> _ASSIGNMENT_:
Your answer should be one number: the count of lines below that contain "agent".

====== ENTRIES SUPPLIED ======

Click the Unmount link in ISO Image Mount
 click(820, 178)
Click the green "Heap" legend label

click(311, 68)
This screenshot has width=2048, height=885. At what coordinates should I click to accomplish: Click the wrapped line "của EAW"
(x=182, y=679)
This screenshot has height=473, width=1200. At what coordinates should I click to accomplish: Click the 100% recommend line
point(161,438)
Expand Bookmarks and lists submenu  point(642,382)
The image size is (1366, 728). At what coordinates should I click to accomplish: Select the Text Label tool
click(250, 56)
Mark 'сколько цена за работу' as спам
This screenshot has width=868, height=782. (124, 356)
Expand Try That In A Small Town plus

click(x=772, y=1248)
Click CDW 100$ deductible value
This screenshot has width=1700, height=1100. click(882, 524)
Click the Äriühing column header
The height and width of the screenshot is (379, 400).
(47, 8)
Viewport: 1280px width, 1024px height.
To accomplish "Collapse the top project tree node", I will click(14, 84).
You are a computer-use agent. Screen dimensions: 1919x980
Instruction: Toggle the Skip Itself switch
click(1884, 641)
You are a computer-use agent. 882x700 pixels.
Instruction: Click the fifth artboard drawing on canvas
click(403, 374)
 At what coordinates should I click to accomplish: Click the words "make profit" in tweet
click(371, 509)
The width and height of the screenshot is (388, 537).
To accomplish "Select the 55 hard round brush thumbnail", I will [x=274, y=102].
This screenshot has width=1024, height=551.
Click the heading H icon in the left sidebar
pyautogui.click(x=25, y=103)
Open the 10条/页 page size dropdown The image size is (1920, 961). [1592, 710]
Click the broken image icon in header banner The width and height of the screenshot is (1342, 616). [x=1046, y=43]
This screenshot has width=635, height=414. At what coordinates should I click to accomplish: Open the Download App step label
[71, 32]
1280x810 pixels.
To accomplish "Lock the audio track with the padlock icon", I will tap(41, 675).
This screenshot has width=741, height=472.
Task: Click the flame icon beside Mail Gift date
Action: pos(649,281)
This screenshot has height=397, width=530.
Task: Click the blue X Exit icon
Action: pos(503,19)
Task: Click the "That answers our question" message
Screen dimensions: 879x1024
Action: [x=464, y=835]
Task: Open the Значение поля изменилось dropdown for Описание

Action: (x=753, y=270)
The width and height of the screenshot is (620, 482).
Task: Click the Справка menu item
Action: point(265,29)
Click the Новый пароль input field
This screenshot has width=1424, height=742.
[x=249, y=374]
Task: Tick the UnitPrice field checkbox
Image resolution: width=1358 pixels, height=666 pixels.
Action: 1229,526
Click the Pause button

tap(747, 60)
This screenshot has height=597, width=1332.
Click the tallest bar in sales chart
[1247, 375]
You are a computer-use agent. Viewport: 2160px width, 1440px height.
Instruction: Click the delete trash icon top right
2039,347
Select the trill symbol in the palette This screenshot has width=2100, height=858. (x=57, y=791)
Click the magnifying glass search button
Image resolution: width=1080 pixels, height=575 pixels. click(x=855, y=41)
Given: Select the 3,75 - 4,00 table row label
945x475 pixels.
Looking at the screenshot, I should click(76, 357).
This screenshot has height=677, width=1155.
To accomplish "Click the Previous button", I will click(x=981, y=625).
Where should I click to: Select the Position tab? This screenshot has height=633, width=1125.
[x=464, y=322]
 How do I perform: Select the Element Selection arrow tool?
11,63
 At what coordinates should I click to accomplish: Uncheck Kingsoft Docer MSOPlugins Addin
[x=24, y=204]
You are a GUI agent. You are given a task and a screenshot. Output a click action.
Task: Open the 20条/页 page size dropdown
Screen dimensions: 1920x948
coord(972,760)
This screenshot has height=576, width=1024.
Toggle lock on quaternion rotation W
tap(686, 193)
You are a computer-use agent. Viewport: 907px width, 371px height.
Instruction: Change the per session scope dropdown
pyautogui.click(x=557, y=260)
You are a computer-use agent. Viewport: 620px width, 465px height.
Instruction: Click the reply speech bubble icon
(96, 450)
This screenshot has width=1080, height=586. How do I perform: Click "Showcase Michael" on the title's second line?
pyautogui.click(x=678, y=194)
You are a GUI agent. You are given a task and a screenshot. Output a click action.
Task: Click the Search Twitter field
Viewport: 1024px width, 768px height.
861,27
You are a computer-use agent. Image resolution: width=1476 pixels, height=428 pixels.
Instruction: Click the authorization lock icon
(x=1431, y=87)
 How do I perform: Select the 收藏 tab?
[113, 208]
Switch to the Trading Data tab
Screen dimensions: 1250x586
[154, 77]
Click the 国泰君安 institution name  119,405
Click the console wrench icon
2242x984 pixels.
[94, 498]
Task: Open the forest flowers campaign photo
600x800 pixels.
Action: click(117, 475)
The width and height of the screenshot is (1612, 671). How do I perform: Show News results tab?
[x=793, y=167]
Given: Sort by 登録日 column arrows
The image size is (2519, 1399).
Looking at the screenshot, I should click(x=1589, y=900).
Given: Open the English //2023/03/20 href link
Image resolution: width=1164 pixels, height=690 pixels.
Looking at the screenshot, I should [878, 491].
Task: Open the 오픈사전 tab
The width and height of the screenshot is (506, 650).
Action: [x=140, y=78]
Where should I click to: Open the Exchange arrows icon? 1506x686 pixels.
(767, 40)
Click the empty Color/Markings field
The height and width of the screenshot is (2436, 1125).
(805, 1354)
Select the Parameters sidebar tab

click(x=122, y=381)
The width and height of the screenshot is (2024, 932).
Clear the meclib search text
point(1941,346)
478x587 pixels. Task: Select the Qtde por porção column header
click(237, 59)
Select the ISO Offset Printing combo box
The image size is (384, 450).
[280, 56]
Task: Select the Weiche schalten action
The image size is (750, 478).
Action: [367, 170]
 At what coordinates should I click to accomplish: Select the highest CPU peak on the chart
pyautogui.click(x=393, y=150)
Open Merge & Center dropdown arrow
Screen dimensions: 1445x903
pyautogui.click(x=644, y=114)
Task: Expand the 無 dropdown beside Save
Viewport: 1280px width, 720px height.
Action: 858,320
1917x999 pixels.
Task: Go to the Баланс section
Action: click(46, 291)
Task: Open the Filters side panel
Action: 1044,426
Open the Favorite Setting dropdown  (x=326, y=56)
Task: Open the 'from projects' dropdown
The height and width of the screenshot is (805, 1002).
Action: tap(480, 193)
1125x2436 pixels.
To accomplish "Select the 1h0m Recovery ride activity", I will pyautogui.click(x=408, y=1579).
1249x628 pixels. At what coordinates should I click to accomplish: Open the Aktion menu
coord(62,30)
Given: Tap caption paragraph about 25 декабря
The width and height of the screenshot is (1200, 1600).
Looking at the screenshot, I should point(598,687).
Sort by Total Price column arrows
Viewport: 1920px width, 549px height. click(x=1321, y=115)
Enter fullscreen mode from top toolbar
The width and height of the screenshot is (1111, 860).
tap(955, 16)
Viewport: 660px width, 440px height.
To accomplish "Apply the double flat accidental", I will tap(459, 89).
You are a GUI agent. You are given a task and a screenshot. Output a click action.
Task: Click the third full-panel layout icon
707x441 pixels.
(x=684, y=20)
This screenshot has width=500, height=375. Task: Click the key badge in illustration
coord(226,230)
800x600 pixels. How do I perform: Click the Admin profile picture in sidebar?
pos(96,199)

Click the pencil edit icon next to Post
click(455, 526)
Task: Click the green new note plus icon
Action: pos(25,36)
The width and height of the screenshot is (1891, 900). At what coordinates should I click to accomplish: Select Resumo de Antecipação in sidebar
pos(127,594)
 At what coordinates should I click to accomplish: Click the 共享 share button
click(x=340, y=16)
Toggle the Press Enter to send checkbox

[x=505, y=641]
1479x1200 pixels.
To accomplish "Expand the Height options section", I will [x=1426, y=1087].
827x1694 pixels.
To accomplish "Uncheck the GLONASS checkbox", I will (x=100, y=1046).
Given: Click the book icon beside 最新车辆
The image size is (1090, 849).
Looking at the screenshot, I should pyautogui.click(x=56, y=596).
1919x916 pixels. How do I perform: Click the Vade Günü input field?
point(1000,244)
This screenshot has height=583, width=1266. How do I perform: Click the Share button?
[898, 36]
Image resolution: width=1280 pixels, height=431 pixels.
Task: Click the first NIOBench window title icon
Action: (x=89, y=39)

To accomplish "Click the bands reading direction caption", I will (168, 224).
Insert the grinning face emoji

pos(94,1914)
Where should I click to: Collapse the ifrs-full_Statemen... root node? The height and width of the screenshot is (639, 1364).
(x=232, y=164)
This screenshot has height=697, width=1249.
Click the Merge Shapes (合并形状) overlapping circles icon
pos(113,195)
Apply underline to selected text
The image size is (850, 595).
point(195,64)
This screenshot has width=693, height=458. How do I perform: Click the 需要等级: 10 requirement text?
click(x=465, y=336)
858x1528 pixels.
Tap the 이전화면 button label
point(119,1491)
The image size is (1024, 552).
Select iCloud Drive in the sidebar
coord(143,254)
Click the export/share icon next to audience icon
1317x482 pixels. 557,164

======

> _SOLUTION_:
9